Antigone Now festival exploring contemporary interpretations of the ancient myth

Antigone Now festival exploring contemporary interpretations of the ancient myth

Onassis Cultural Center New York

Maria Papadimitriou, Laboratory Antigone: My Age, My Beast, 2016. Photomontage 180 x 550 cm. Courtesy of the artist.
October 13, 2016

October 13–16, 2016

Onassis Cultural Center New York
Olympic Tower
645 Fifth Avenue
New York, NY 10022

www.onassisusa.org

The Onassis Cultural Center New York launches Antigone Now, a Festival of Arts and Ideas, October 13 through 16, featuring new works by artists Phoebe Giannisi, Alexandra Kehayoglou, Maria Papadimitriou, Georgia Sagri, Stefanos Tsivopoulos and Carrie Mae Weems. The story of Antigone, seen through the eyes of contemporary artists and thinkers, is celebrated in over 30 free events for all ages during Antigone Now. 

One-time only. Reservations required: onassisfestivalny.org

Past Tense, October 13, 8pm 
Through song, text, projection, and video, Carrie Mae Weems‘ performance-lecture is informed by Sophocles’ Antigone—about a teenage girl who sets out to do what she believes is morally right. Weems said of Past Tense, “While working on Grace Notes (commissioned by the Spoleto Festival USA) for months it occurred to me that I was telling the story of Antigone, wherein an innocent man dies by unjustified means and his sister fights for the right to bury him honorably. But the wider community refuses her; her right to justice, and to peace, is denied.” Weems explores themes of social justice, violence, gender relations, and politics. She is accompanied by singers Eisa Davis, Alicia Hall Moran, and Imani Uzuri.

EXERCISE REQUIREMENTS:
a) What does the Antigone Now festival announcement above state on these points?
(i) On which dates does the festival run?
(ii) How many free events does it offer?
(iii) Which singers accompany Carrie Mae Weems in Past Tense?
b) Write the next part of the Antigone Now festival announcement above, starting after its last sentence.

DATASET CONTENT:
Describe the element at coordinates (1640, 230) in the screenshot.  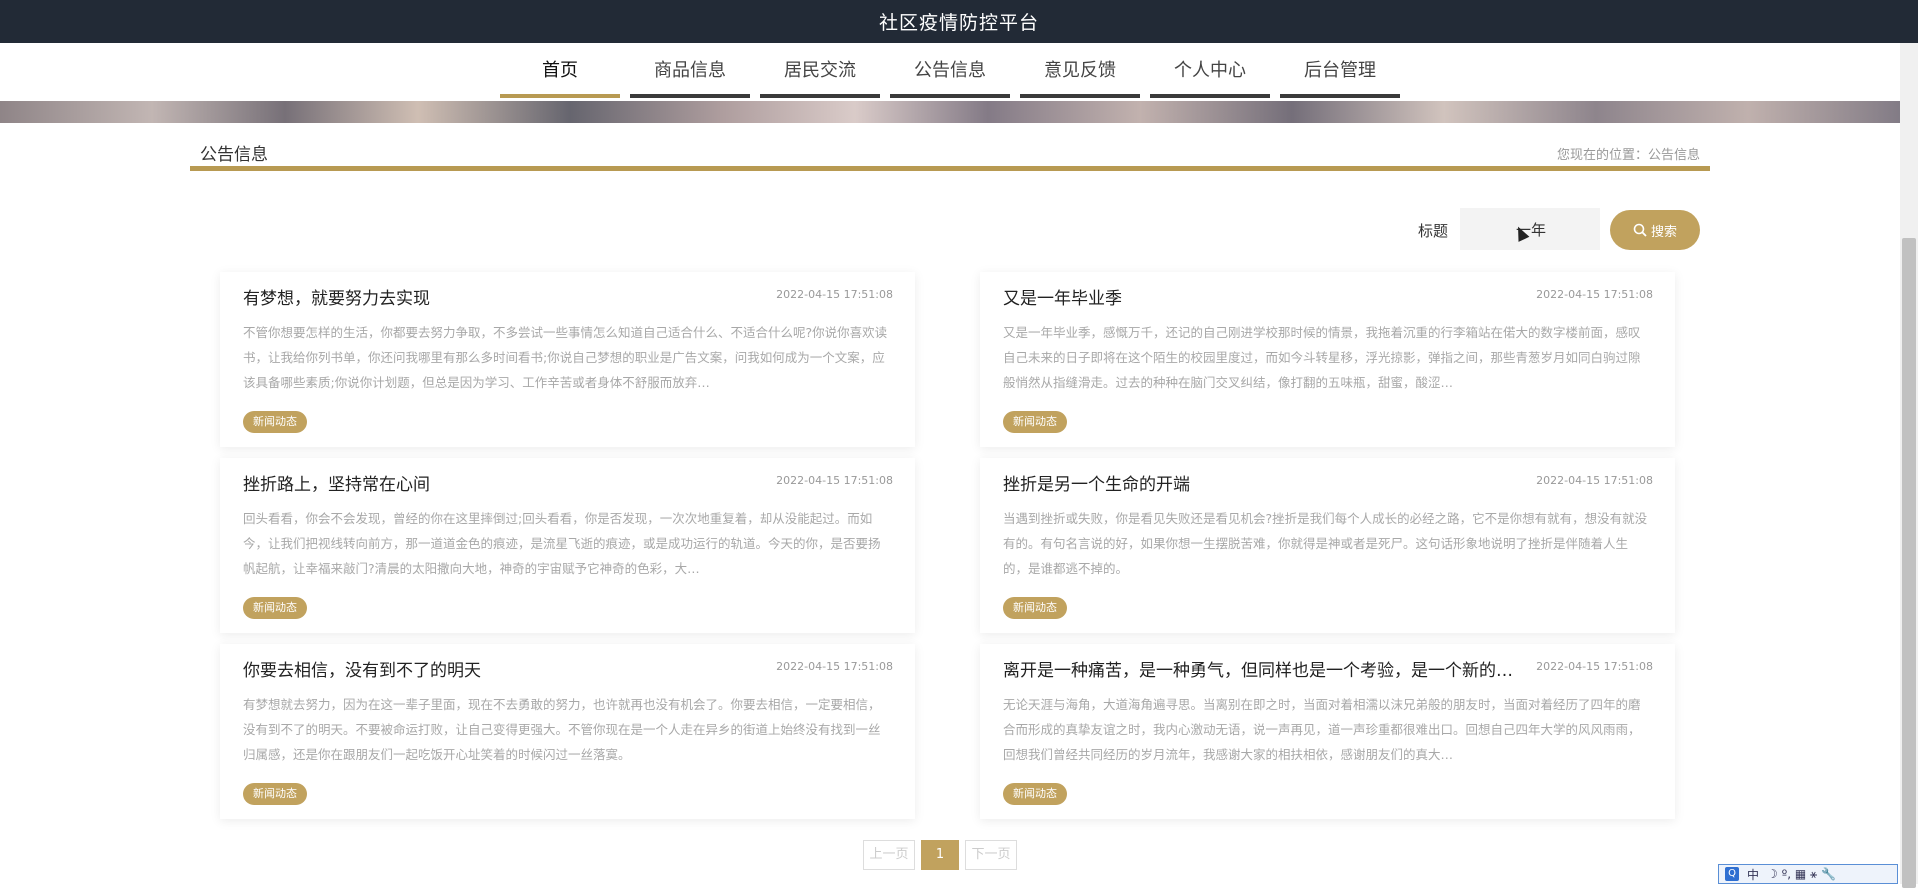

RESPONSES:
a)
(i) October 13–16, 2016
(ii) Over 30
(iii) Eisa Davis, Alicia Hall Moran, and Imani Uzuri

b)
Antigone Model – Coda; 2016, October 15, 2pm
Georgia Sagri‘s seven-minute Coda is performed in a loop for half an hour and every repetition presents a different interpretation. Each minute of the variation represents one figure of the Antigone tragedy.

Nomos The Land Song, October 15, 4 pm
Pheobe Giannisi‘s commission is a performance examining the animalistic dimension of tragedy as well as issues of gender, land and dispossession, through movement, music and poetry.  

Art installations on view through December 2016

Alexandra Kehayoglou‘s installation, Repoussoir for a New Perspective, is a large, hand-woven tapestry on view in the public Atrium daily 8 am to 10 pm. In earth tones using tufted wool, the sculptural form represents the cave formations and volcanic activity that produces intricate outcroppings and patterns in the landscape on the Greek island of Milos. 

Laboratory Antigone by Maria Papadimitriou, an immersive installation, comprises elements inspired by the artist’s reflections on the history of ancient Thebes, the personae of Antigone and Oedipus, and impressions while traveling between Athens and Volos, Greece. Suspended animal hides reference six pivotal characters in the myth. Large-scale imagery of a tannery and video of spinning tannery barrels provide an architectural environment and, with the hides, evoke themes of mortality. A recorded monologue from Antigone read by Amalia Moutoussi accompanies the installation. 

In We, Antigone, Stefanos Tsivopoulos produces a narrative based on the life of the film’s subject. Rakeem Edwards is a young, gay, black man born in Georgia and raised in Alaska. He lived in group and foster homes before moving to Portland to pursue an acting career. While Rakeem works several part-time jobs to survive, his main creative output is to perform as a drag queen at parties where he is paid to cry. Through Edwards’ experience, the film questions how issues like race, sexual orientation, income inequality, and social mobility play a major role in defining and expressing oneself. The artist reveals that, as with Antigone, Edwards feels like a stranger in his own land.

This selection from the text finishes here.